As for how the liveness impacted the show on a formal level? Well, the easiest thing to do is go back and watch Tamborine, a generally uneven but frequently brilliant special that’s notable for how fantastically directed it is. Bo Burnham made a Chris Rock special that looked like no previous Chris Rock special. There are so many close-ups. Almost all close-ups for long stretches. The lighting is impressively evocative. It’s a moody piece of material, and it looks moody! The camera is in exactly the right place to catch every micro-expression when subtlety is the thing Rock is going for, and every piece of physical comedy when he dances or mimes oral sex.

Chris Rock comedy specials have been really well-directed as a rule, and “comedy special direction” isn’t a thing we talk about very often. Give it up to Keith Truesdell for capturing the almost feral, prowling intensity of a young Rock in Bigger & Blacker. Or to Joel Gallen for reflecting the more mature version of Rock a few years later in Never Scare.

 

Gallen was back behind the camera on Selective Outrage and he just got beat down by live-ness. I can’t say whether or not every Rock performance on his recent tour has been as overlit as this one, but it was like the comic was standing in the floodlights for 72 minutes tonight and the only reasonable justification was that it’s just easier to film if you don’t need to worry about what happens when the performer wanders into a shadow or fails to travel in perfect unison with the spotlight. Instead, Rock was blandly and perfectly over-illuminated every second. Again, go back to Tamborine and see what Burnham accomplished. It’s darned artistic.

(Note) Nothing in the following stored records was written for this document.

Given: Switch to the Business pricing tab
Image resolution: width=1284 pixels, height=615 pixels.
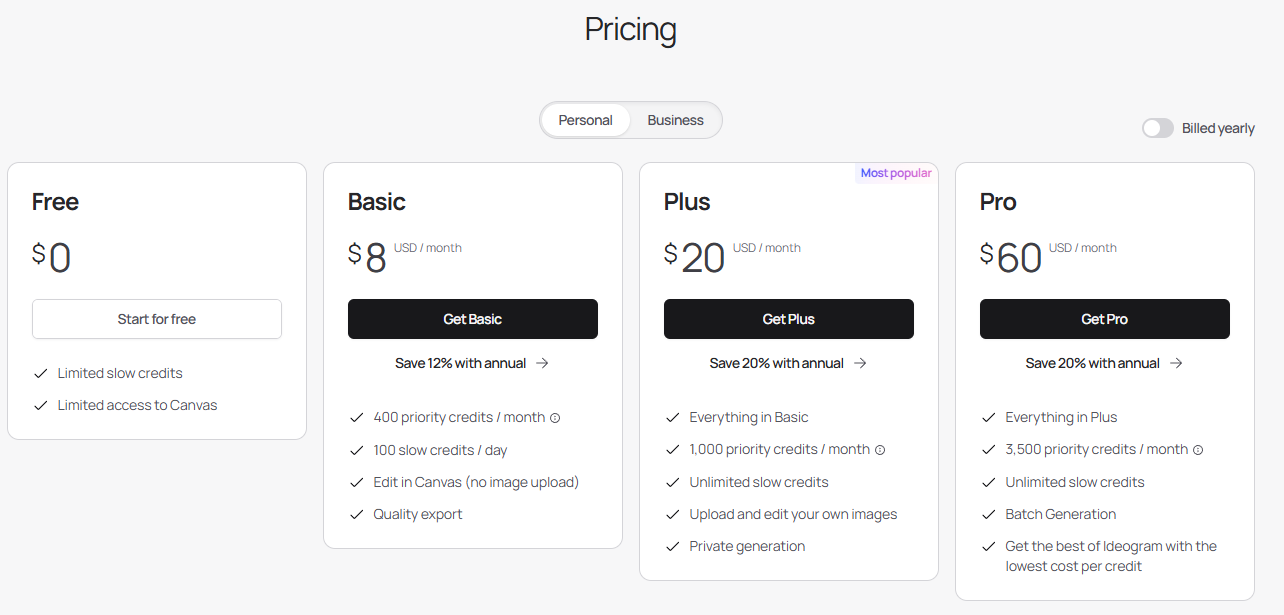Looking at the screenshot, I should (675, 120).
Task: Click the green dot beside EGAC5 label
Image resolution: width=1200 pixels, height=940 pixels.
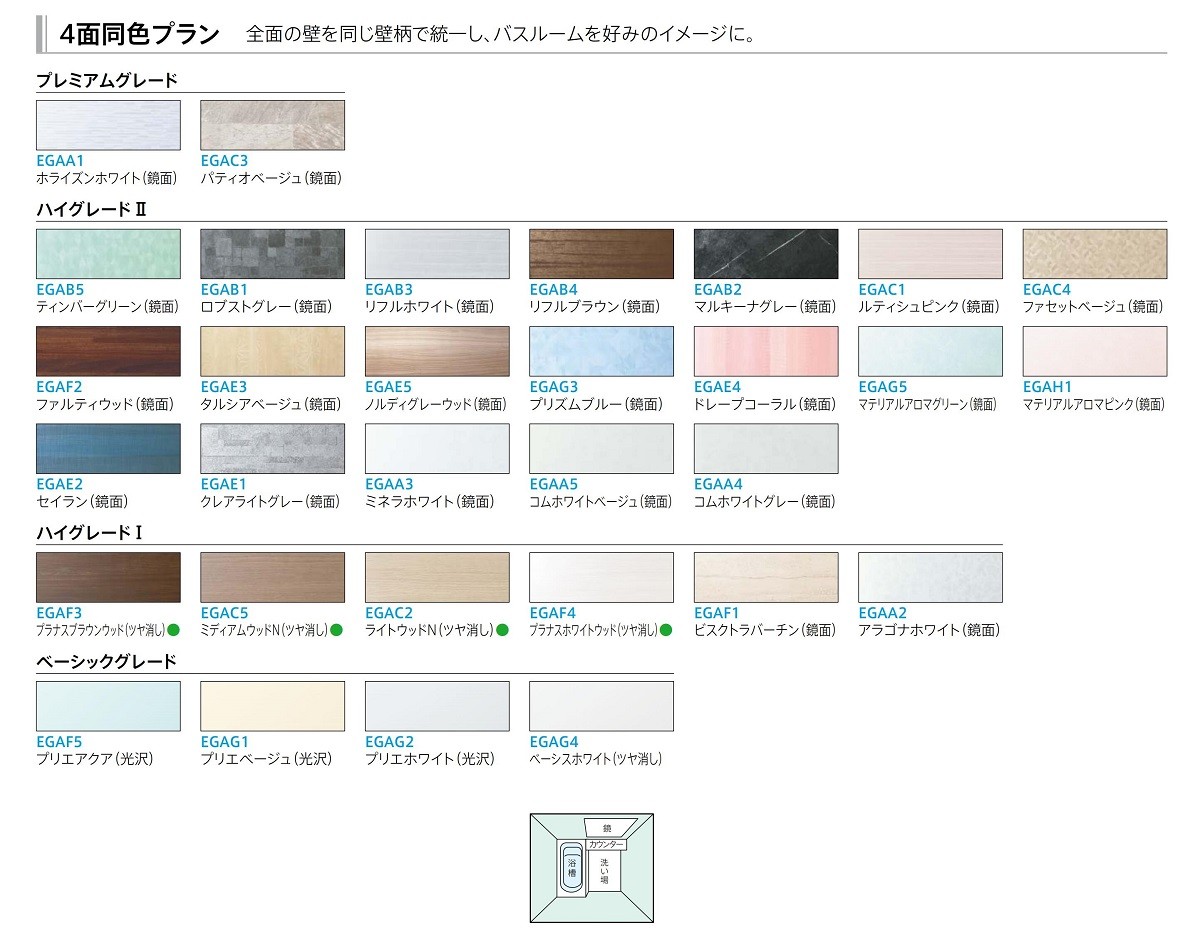Action: [337, 630]
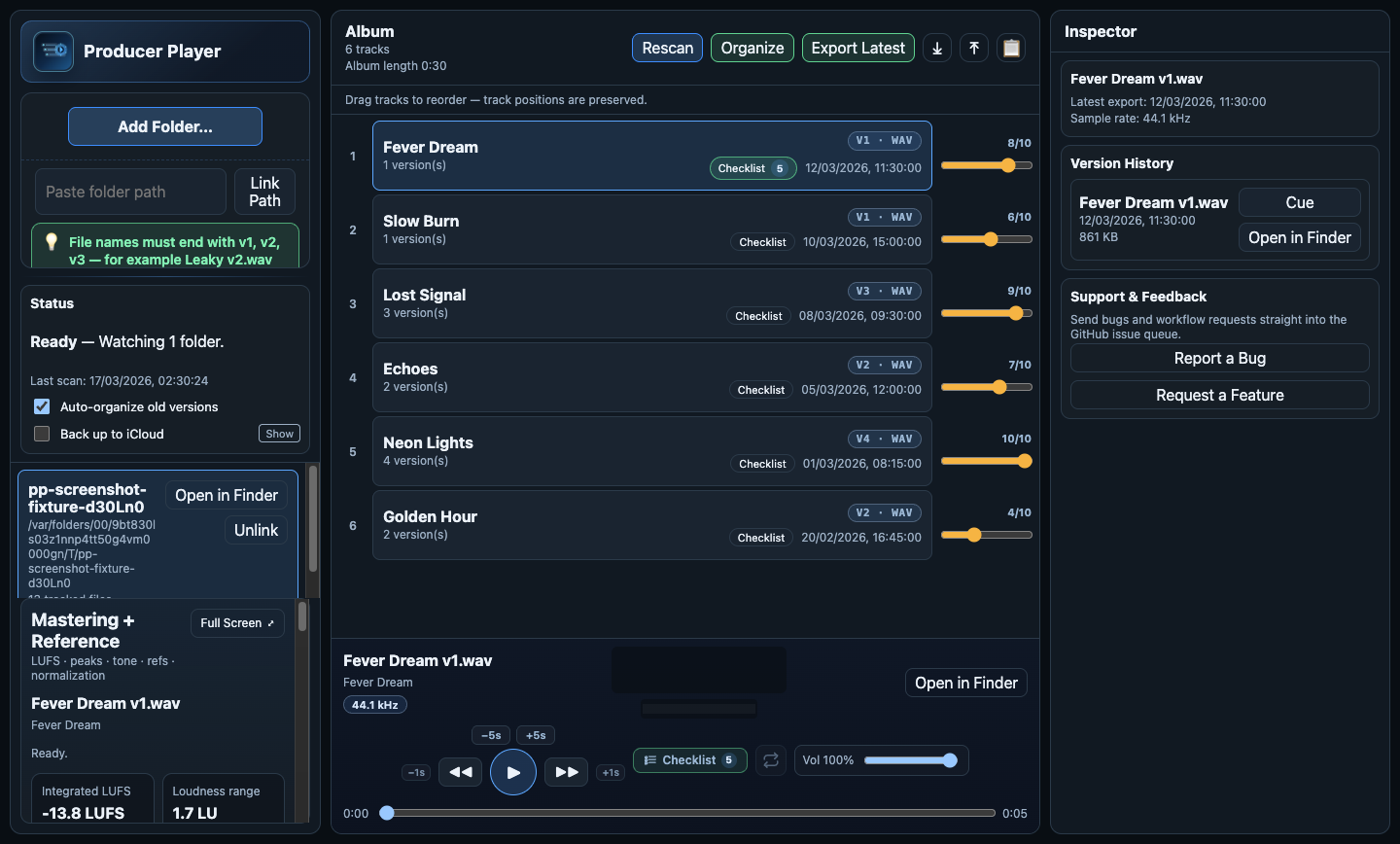This screenshot has height=844, width=1400.
Task: Open the clipboard icon next to Export Latest
Action: 1010,47
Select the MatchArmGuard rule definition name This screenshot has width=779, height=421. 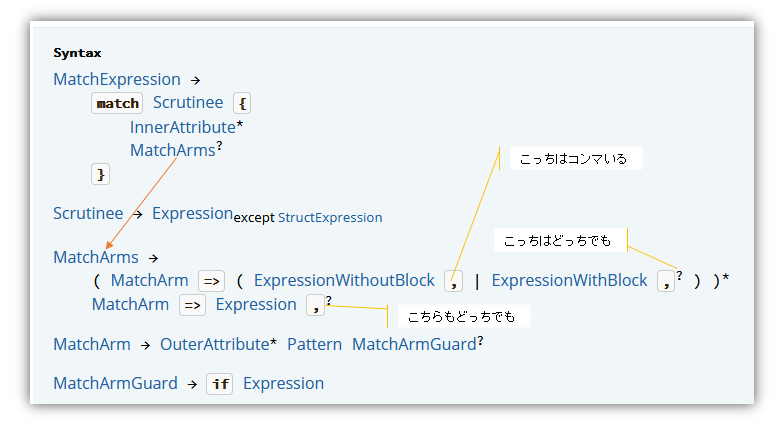coord(115,383)
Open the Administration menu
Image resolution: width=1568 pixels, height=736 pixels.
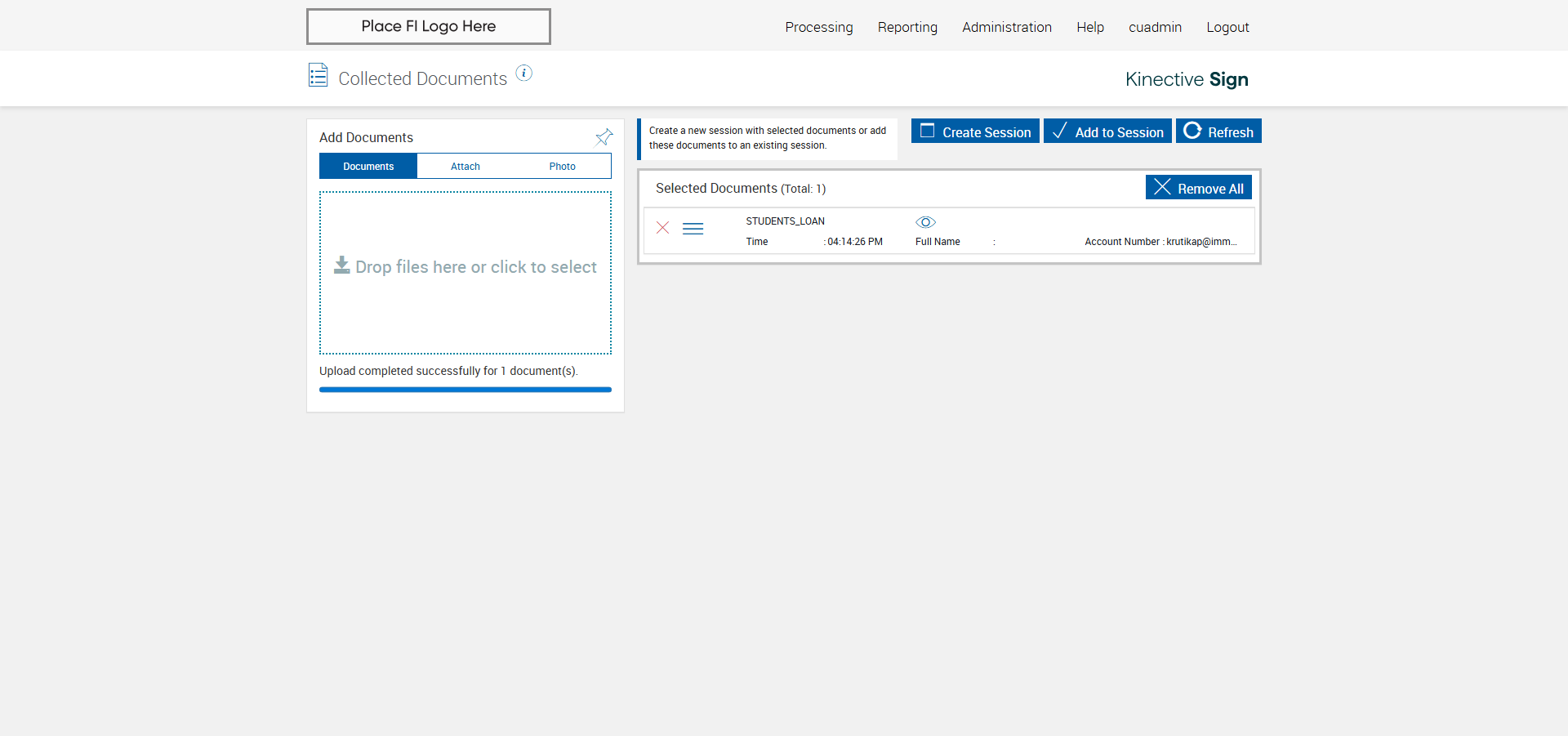click(1006, 27)
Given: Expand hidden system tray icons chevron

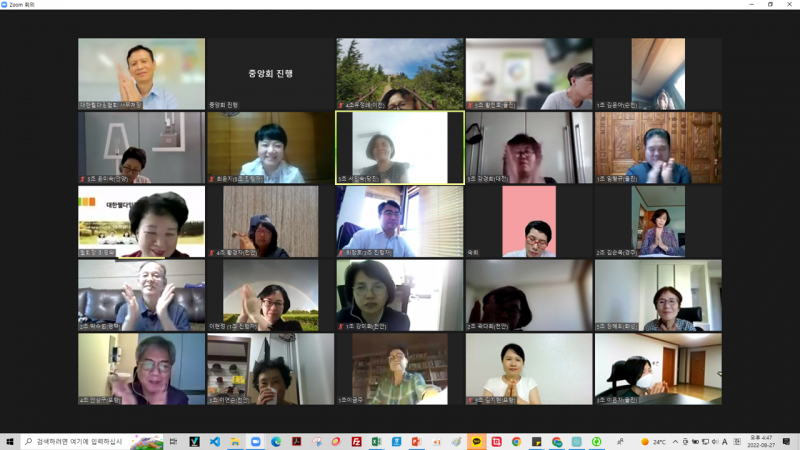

Then again, Burnham was lucky enough to be dealing with a slightly more stable piece of Rock self-choreography. Rock began his career as a stage-marcher, going back and forth and back and forth. He seemed to slow and mellow with age. For Selective Outrage? Back to prowling! Back and forth and back and forth! And if you have three or four cameras rolling at all times and you can edit stuff together, that doesn’t need to be a nauseating experience. Here, it was like the primary camera was stuck in the same medium shot, on a tripod, and it just went back and forth and back and forth with him. Like rocking, so to speak, back and forth on a rickety vessel while the audience at Baltimore’s Hippodrome laughed, but never in quite the immersive way we’ve come to expect from crowds at Rock’s specials, which have always been half-entertainment and half-church.

 

A well-directed comedy special gives you, simultaneously, the impression of being in the audience and having access and intimacy that nobody at home (or even in the venue) gets. There was basically none of that intimacy here. It was like watching a comic appearing on The Tonight Show or something where there’s one camera setup and that’s the perspective you get and you accept it because that’s what the format looks like. This was live, but it felt canned.

Except for that one moment when Rock confused Concussion and Emancipation.

So when you see that guy in 100 years watching Selective Outrage and he gets to the gaffe and he briefly looks confused, that’s when you lean over to him — yes, you’re immortal in this situation, which gives you the right to butt in — and say, “That! That imperfection. That’s the magic of live TV! Oh, and Will Smith was a Bluestreak cleaner wrasse and not a shark in Shark Tale.”